-- WHAT THIS TASK INVOLVES --
In every one of these items, swap "Task" for "Instruction" and leave the rest of the lines unchanged.

[Dataset entries]
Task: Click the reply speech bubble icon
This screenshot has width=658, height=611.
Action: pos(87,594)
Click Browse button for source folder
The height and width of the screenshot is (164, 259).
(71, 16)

-- RESULT OF THIS TASK --
Instruction: Click the reply speech bubble icon
This screenshot has width=658, height=611.
Action: pos(87,594)
Click Browse button for source folder
The height and width of the screenshot is (164, 259).
(71, 16)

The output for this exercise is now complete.